Foto: Lucas Jerônimo | Aedas
Pendências
Permanecem pendências e incongruências importantes apontadas pela auditoria AECOM quanto a adequação da utilização do “nexo de causa” conforme o documento das “Diretrizes para elaboração de Estudos de Avaliação de Risco à Saúde Humana por exposição a contaminantes Químicos (2010)”, do Ministério da Saúde, e ao detalhamento da avaliação de “vulnerabilidades sociais” e “riscos adicionais”, entre outras.
Ainda assim, a Secretaria de Estado de Saúde de Minas Gerais (SES) aprovou e disponibilizou a versão final do plano de trabalho específico para conhecimento e análise dos compromitentes, da auditoria AECOM e da Vale S.A.
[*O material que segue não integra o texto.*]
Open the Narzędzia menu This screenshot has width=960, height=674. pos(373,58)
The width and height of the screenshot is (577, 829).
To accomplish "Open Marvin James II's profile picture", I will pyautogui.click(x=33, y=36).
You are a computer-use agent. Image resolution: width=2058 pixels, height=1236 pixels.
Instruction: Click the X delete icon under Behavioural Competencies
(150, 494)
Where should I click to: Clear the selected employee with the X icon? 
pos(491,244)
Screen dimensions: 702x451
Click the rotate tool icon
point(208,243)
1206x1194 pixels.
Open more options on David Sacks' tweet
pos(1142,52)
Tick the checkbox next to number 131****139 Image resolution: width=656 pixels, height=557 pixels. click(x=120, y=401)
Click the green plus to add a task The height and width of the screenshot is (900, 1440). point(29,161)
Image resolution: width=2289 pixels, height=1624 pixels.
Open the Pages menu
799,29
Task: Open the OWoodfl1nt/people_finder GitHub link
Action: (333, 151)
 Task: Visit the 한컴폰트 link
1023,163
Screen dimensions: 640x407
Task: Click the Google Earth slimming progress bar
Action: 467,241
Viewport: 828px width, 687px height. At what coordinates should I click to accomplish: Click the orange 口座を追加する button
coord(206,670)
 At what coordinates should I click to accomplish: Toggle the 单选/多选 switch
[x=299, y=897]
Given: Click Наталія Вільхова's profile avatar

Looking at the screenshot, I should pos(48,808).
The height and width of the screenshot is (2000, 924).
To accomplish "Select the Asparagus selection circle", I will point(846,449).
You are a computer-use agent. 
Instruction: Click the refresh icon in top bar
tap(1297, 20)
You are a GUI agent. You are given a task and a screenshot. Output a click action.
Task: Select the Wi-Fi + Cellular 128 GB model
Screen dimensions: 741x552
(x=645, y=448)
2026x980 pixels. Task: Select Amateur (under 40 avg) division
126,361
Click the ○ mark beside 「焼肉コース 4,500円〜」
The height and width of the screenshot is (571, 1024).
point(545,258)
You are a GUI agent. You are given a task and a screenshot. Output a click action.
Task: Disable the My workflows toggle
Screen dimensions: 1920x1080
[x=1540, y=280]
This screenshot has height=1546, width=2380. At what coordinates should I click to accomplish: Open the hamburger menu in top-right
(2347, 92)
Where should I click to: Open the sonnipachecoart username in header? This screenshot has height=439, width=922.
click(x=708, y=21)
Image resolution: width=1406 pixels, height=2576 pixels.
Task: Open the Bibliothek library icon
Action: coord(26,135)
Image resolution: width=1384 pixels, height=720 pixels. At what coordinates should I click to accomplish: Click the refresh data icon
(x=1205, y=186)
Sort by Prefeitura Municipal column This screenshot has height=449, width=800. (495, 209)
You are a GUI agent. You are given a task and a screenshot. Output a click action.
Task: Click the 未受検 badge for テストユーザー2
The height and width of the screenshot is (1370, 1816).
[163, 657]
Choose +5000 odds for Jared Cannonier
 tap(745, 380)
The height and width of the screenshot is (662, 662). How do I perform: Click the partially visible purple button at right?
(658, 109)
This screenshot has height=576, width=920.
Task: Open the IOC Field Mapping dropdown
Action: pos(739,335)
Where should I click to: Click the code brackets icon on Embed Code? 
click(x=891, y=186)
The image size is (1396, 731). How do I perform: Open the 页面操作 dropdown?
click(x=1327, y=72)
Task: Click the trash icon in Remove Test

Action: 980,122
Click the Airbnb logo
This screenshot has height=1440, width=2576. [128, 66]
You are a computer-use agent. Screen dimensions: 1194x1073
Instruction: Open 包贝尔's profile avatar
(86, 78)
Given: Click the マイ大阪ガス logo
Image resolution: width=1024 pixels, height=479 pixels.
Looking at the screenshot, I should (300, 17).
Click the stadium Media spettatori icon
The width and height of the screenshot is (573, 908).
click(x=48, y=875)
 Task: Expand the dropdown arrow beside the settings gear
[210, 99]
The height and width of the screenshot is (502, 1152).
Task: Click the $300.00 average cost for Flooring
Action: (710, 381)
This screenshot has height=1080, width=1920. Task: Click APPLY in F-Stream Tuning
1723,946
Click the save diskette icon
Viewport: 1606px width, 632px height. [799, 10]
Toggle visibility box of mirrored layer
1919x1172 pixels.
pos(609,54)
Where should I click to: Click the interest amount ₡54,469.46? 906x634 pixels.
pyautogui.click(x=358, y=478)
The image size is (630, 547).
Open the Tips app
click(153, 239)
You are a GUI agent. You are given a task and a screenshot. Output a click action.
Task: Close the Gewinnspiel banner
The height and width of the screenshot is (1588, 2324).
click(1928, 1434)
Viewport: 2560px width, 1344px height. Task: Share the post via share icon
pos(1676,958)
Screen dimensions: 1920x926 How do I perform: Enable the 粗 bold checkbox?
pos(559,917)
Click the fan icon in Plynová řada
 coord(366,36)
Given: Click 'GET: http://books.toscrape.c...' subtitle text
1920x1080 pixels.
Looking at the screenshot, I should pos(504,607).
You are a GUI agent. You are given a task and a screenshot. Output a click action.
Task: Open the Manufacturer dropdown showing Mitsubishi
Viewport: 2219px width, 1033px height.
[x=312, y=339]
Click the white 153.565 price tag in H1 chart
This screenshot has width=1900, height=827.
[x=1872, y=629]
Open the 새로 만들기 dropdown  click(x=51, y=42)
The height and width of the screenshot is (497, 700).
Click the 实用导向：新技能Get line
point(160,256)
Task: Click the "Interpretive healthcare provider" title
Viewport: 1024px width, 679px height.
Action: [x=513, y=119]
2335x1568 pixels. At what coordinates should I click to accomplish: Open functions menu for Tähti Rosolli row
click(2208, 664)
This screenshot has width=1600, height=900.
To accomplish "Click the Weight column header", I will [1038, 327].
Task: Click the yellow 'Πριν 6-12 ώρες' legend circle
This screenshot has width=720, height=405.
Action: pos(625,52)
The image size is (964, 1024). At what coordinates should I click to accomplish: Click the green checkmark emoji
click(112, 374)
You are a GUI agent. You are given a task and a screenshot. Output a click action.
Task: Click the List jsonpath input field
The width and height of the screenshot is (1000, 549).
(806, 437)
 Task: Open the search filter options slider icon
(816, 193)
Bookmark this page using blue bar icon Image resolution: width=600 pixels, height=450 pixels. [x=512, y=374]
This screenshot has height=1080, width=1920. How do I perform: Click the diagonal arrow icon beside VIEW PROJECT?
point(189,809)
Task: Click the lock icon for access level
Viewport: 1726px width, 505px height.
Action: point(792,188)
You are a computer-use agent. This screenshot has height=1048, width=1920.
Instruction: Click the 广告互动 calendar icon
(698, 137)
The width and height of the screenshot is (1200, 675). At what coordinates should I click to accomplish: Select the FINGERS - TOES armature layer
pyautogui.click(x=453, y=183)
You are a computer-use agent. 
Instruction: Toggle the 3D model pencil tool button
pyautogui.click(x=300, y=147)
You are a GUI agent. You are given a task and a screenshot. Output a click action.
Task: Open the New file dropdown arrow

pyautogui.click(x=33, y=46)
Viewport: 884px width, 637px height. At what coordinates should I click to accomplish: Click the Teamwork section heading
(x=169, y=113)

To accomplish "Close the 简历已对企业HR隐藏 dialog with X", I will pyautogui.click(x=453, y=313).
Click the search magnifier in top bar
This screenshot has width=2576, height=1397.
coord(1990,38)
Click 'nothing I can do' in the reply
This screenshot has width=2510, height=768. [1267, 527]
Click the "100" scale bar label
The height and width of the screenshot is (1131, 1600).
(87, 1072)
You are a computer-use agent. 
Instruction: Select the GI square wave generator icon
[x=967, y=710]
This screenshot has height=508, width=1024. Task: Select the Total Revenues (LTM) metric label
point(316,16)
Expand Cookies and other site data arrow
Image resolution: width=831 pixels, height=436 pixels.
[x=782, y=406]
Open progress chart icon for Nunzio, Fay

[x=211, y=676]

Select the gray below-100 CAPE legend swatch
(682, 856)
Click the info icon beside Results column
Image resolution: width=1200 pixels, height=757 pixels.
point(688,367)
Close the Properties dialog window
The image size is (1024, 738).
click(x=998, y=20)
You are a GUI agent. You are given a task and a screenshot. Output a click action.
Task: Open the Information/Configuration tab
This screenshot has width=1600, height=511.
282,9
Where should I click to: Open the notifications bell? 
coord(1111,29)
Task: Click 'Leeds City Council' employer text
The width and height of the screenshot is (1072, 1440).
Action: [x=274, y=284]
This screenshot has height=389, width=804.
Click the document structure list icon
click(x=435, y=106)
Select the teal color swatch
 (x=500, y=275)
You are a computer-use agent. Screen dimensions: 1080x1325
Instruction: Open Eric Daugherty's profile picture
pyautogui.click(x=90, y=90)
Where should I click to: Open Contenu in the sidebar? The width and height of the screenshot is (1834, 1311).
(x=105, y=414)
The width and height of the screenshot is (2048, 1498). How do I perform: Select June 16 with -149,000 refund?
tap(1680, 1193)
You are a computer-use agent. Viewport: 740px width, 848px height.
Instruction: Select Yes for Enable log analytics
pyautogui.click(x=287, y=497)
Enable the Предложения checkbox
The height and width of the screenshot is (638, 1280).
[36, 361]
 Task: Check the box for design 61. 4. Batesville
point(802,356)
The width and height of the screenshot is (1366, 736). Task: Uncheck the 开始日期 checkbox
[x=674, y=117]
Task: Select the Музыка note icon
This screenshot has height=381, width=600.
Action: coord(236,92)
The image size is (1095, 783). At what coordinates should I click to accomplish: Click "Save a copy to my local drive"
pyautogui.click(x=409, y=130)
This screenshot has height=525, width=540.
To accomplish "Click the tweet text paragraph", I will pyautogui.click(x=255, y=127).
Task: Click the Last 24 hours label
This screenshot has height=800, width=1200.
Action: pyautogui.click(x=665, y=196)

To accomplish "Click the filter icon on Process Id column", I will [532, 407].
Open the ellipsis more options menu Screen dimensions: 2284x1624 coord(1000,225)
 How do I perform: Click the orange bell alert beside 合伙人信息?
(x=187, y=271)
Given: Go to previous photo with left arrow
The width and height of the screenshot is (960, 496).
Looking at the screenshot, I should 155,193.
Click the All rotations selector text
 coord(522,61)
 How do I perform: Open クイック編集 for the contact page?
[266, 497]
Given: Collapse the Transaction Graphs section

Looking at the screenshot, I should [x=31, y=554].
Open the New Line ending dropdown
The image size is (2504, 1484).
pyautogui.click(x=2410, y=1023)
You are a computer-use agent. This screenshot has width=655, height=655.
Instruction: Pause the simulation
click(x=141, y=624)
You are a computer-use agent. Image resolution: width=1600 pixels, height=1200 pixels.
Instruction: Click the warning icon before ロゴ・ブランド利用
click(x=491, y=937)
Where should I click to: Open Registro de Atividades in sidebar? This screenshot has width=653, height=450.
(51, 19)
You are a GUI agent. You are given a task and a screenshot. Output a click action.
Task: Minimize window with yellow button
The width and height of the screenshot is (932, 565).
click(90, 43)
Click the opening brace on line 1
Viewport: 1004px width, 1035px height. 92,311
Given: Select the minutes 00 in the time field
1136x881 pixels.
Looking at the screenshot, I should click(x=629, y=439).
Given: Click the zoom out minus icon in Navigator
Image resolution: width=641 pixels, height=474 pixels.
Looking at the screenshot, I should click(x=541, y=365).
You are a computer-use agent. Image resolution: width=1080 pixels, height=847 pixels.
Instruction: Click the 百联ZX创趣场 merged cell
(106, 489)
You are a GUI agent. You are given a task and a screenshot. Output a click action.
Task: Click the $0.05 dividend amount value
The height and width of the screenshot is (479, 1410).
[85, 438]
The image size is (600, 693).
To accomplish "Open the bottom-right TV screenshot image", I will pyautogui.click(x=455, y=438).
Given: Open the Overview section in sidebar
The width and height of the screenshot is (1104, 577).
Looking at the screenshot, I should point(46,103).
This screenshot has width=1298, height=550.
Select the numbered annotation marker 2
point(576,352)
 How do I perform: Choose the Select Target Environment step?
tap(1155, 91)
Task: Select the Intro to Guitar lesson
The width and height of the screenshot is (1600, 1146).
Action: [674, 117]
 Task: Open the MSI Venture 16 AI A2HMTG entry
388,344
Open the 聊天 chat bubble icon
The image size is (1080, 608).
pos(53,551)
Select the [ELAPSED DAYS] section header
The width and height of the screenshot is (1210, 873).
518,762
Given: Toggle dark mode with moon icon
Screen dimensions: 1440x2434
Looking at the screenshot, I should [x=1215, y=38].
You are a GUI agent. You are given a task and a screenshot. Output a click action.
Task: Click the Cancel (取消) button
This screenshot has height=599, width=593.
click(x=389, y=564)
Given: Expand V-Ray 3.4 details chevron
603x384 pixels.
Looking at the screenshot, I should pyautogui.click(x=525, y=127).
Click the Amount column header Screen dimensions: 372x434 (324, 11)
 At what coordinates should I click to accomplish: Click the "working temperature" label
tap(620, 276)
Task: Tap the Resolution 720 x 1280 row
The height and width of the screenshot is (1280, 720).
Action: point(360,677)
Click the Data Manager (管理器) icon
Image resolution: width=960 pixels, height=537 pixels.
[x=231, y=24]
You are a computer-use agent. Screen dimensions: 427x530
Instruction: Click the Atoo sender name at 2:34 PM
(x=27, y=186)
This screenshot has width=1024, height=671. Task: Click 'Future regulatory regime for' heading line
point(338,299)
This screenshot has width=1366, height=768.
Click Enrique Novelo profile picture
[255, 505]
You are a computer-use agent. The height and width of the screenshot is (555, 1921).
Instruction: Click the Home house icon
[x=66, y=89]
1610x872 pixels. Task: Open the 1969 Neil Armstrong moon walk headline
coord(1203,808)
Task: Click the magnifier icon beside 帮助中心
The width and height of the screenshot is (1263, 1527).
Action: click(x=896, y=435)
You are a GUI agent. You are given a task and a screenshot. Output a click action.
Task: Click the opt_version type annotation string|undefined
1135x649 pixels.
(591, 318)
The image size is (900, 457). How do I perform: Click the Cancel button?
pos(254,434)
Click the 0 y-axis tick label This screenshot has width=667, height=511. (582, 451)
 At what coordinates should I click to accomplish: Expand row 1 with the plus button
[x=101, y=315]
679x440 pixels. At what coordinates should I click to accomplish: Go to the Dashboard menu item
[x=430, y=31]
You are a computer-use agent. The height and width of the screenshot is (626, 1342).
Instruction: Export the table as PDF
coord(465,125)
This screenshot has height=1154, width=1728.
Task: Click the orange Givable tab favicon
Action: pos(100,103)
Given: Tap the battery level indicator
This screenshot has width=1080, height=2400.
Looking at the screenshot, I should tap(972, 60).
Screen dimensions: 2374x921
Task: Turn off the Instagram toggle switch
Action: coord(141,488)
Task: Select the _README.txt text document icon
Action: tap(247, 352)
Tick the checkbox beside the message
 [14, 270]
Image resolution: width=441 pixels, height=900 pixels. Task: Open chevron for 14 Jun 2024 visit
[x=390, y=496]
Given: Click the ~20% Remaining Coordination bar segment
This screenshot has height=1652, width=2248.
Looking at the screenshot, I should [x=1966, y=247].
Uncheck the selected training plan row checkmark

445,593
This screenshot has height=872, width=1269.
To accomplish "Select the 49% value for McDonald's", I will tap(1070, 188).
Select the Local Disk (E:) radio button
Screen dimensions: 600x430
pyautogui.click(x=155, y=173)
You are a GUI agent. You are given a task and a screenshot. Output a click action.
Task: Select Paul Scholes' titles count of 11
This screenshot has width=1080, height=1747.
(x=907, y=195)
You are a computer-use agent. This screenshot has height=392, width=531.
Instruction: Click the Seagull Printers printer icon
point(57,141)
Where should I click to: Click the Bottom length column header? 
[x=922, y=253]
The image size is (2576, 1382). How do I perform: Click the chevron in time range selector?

O Grupo EPA deu início a formação e treinamento da equipe de execução, elaboração do plano de trabalho de campo e o desenvolvimento da programação e cronograma, indicando uma previsão de iniciar os contatos com as pessoas atingidas no segundo semestre de 2023.
Enquanto isso, a nota de denúncia encaminhada pela Comissão PCTRAMA em julho deste ano manifesta que até o momento não foi compartilhada nenhuma versão do projeto. A Comissão PCTRAMA avalia que o cenário é de mais violação de direitos e um grande desrespeito.
Somente 14 meses após os primeiros questionamentos e solicitações por parte da Comissão PCTRAMA, os ERSHRE seguem em execução, deixando os estudos com os povos tradicionais com mais de um ano de atraso.
A Comissão PCTRAMA e a Aedas consideram indispensável a análise prévia da metodologia e a validação do plano de trabalho específico elaborado pelo grupo EPA, por parte dos representantes dos Povos e Comunidades Tradicionais que devem participar dos estudos.